Volume : 4
Issue : 2
Online ISSN : 2394-2126
Print ISSN : 2394-2118
Article First Page : 270
Article End Page : 272
Introduction: To evaluate the age and sex incidence, associated clinical history, risk factor involved, time of surgical intervention done after the onset of illness, postoperative complication, total duration of hospital stay, mortality and its relation with outcome of the patient.
Materials and Method: This study has been based on analysis 100 cases of peptic ulcer perforation (gastric and duodenal) admitted in M.L.B. Medical College, Jhansi from March 2014 to December 2015. The cases were collected at random, which were admitted in emergency and treated in various surgical units. After admission a detailed history was taken and clinical examination was done and possible immediate investigations were done. All 100 cases admitted, and were subjected to emergency laprotomy. At the time of laprotomy, the site of perforation, size of perforation, nature of peritoneal fluid, peritoneal fluid culture and amount of peritoneal contamination were determined. All cases have been treated by simple closure with grahm omental patch repair.

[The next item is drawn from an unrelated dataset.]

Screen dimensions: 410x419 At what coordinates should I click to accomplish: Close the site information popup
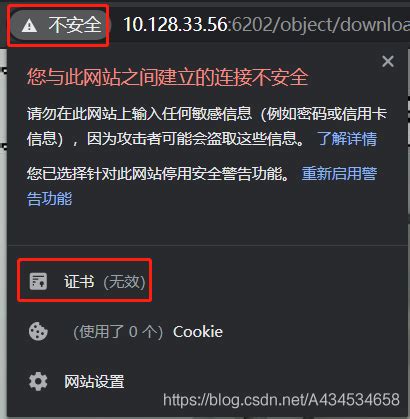388,61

Summary and Conclusion: Peptic ulcer perforation (Acid peptic disease) is one of the common acute abdominal emergencies, The peak incidence was between 41-50 years age groups, Smoking and NSAIDS was commonest risk factor for peptic ulcer perforation. In most of the patients operative time was 1-2 hrs. Most patients have bilious intraperitoneal fluid and culture was sterile. Outcome was good in most of the post- op cases who have no complication and discharge satisfactorily from hospital within 8-10 days of normal hospital stay.